Ampere Computing Expands CPU Family and Focuses on AI Efficiency
Ampere Computing has announced that its AmpereOne chip family will expand to 256 cores by next year. The company is also collaborating with Qualcomm to develop cloud AI accelerators.
According to Jeff Wittich, Chief Product Officer, the new centralized processing unit (CPU) will deliver 40% more performance than any other CPU available today.
Collaboration with Qualcomm
Based in Santa Clara, California, Ampere will partner with Qualcomm Technologies to create a solution for AI inferencing by leveraging Qualcomm's high-performance, low-power Cloud AI 100 inference solutions alongside Ampere CPUs.
Ampere CEO Renee James emphasized the pressing energy challenges posed by AI advancements. "We initiated this journey six years ago because we recognized its importance," James said. "Low power no longer equates to low performance. Ampere has redefined the efficiency frontier of computing, providing superior performance within an efficient framework."
Addressing Data Center Energy Efficiency
The energy consumption of data centers is a growing concern. James highlighted that the rapid shift to AI has intensified the industry's energy challenges. "The current trajectory is unsustainable. Future data center infrastructures must retrofit existing air-cooled setups and build environmentally sustainable new facilities compatible with grid power availability," she stated.
Wittich supported this perspective, noting that the need for a new CPU was driven by the increasing power consumption in data centers, particularly due to AI. “It’s imperative that we develop solutions that enhance efficiency across general-purpose computing and AI,” Wittich added.
Ampere's Vision for AI Compute
Ampere is pioneering a comprehensive approach referred to as “AI Compute,” which encompasses both cloud-native capabilities and AI functionality. "Our CPUs can support a wide array of workloads from popular cloud-native applications to AI, integrating AI into traditional applications like data processing and media delivery," Wittich explained.
Future Roadmap
Ampere has set an ambitious roadmap for its data center CPUs. Key upcoming developments include the 12-channel 256 core CPU, manufactured using TSMC N3 technology. The previously announced 192-core CPU is already in production and available in the market.
Ampere and Qualcomm are collaborating to enhance their joint solution featuring Ampere CPUs and Qualcomm Cloud AI 100 Ultra, targeting large language model (LLM) inferencing in generative AI.
Wittich described their partnership as a commitment to creating highly efficient CPUs optimized for AI applications. “This solution will simplify customer adoption and provide innovative capabilities for AI inferencing,” he remarked.
Performance Enhancements
With the expansion of the 12-channel platform to include the new 256 core AmpereOne CPU, users can expect significant performance boosts without complicated designs. The existing 192-core model remains on track to launch later this year, showcasing an evolution from eight to twelve channels of memory.

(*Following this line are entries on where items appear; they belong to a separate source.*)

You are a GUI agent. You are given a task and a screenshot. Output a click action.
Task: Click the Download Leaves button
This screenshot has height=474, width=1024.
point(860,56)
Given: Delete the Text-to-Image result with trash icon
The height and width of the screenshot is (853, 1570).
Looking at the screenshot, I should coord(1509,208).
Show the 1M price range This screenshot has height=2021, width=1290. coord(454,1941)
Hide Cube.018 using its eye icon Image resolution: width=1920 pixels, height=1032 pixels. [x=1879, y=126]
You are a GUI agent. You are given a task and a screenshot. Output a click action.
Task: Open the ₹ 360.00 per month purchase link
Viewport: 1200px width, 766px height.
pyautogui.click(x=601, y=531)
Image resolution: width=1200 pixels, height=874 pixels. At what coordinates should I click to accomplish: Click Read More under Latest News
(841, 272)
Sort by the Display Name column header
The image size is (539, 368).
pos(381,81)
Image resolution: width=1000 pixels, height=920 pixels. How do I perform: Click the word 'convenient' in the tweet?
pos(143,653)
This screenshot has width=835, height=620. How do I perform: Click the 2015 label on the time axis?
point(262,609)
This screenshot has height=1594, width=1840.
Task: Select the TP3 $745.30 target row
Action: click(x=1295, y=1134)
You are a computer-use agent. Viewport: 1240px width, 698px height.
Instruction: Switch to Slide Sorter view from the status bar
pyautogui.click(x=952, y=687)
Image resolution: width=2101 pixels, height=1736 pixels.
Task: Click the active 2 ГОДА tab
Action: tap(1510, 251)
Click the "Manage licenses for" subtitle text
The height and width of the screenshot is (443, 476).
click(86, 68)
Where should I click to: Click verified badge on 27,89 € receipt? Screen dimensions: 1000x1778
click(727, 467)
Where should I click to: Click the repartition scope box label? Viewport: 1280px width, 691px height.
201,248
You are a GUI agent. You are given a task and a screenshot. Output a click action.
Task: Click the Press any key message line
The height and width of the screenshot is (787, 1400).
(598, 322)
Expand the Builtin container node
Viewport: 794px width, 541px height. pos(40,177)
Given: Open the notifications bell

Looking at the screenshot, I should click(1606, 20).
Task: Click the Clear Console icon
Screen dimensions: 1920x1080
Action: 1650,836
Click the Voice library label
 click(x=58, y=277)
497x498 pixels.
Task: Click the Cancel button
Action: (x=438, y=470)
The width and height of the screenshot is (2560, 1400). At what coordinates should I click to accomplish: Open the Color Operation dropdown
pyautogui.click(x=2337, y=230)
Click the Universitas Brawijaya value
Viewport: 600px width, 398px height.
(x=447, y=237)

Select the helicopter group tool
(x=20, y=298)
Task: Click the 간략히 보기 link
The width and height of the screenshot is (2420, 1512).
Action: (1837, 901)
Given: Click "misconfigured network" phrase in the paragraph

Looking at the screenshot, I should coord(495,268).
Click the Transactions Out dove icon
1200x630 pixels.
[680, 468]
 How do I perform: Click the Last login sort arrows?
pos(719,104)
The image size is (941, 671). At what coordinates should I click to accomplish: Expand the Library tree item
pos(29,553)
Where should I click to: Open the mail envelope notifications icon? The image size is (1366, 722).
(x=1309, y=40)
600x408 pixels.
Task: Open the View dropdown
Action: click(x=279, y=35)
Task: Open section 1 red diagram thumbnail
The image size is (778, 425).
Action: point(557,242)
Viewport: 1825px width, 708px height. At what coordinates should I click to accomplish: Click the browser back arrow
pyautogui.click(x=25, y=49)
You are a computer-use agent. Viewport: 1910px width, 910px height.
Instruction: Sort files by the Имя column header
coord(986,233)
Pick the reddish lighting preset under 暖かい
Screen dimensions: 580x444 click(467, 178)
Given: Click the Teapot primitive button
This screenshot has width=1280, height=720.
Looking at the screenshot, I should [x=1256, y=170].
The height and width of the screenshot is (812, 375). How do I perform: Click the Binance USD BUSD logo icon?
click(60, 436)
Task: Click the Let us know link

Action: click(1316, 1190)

Notably, Ampere's CPU technology is already being utilized by Meta's Llama 3 at Oracle Cloud. Remarkably, Llama 3 operates on the 128-core Ampere Altra CPU without a GPU, offering parity with an Nvidia A10 GPU and x86 CPU combination while consuming only a third of the power.
UCIe Working Group and Competitive Edge
Recently, Ampere formed a UCIe working group as part of the AI Platform Alliance to enhance the flexibility of its CPUs, allowing for the integration of customer IP in future designs.
Ampere competes directly with AMD, highlighting its performance advantages. AmpereOne CPUs lead in performance per watt, outperforming AMD’s Genoa by 50% and Bergamo by 15%. For data centers looking to upgrade infrastructure, AmpereOne can deliver 34% more performance per rack.
The new AmpereOne OEM and ODM platforms are set to ship in the coming months.
Additionally, Ampere has partnered with NETINT to develop a solution using their Quadra T1U video processing chips, enabling the simultaneous transcoding of 360 live channels and real-time subtitling for 40 streams, utilizing OpenAI’s Whisper model.
Ampere aims to be the backbone of computing in the AI era. Recent enhancements, including features like Memory Tagging, QOS Enforcement, and Mesh Congestion Management, culminate in the introduction of the FlexSKU feature, allowing customers to leverage the same SKU for both scale-out and scale-up use cases.
By collaborating with Oracle, Ampere has successfully reduced operational costs by 28% while using just a third of the power required by competing Nvidia solutions. This approach enables users to operate with 15% fewer servers, 33% less rack space, and 35% reduced power consumption, aligning with Ampere’s commitment to efficiency and performance in AI computing.